• **To do**
Output only how many lines below contain "will".

━━━━━ Records for processing ━━━━━

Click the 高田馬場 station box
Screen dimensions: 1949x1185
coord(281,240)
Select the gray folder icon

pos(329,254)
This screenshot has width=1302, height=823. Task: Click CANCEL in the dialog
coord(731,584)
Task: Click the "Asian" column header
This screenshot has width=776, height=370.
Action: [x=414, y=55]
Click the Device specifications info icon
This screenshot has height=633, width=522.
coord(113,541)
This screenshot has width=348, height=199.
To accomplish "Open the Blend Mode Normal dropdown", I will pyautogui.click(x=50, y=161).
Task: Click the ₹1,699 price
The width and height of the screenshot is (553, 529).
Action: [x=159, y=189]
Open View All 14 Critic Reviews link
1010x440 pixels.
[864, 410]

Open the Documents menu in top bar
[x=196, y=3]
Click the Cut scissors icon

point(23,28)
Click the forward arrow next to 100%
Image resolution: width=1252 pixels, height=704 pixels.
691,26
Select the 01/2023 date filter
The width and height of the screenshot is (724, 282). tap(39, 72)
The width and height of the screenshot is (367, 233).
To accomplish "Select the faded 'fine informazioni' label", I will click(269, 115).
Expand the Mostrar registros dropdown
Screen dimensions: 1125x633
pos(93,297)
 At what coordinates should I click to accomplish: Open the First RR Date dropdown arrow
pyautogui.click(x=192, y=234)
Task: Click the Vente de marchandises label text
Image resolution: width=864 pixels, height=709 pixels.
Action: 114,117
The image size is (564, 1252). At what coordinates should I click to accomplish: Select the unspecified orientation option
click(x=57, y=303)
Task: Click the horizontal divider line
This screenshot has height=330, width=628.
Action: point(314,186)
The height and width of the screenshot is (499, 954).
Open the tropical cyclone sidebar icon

━━━━━

• **Task result**
2